_Problem requirements_.
Write out the lines exactly, from the first line through the line containing "will pyautogui.click(x=1021, y=130).", including both.

────────────────

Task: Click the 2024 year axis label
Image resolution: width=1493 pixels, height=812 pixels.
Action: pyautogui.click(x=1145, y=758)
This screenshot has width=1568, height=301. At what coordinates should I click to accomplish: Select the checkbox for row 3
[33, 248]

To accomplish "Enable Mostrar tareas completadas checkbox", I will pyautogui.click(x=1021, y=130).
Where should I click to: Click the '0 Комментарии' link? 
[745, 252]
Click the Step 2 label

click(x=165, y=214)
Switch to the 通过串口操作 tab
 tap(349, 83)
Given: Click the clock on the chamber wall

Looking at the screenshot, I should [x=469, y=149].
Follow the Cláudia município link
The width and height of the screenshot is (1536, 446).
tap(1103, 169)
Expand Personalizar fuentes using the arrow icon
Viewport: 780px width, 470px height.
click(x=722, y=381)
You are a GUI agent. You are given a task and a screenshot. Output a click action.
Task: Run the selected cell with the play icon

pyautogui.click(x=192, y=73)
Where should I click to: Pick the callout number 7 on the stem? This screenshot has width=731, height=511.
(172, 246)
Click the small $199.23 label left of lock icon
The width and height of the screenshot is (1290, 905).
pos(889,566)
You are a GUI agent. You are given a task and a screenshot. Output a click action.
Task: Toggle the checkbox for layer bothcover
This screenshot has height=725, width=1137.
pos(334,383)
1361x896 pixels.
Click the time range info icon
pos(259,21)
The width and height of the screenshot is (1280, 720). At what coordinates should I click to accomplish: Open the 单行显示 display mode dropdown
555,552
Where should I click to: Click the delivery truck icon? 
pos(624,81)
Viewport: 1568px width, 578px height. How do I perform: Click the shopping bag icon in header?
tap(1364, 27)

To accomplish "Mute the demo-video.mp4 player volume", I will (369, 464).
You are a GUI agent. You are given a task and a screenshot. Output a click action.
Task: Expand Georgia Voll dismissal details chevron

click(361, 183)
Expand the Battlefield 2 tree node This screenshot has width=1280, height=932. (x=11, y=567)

────────────────

_Answer to the problem_.
Task: Click the 2024 year axis label
Image resolution: width=1493 pixels, height=812 pixels.
Action: pyautogui.click(x=1145, y=758)
This screenshot has width=1568, height=301. At what coordinates should I click to accomplish: Select the checkbox for row 3
[33, 248]

To accomplish "Enable Mostrar tareas completadas checkbox", I will pyautogui.click(x=1021, y=130).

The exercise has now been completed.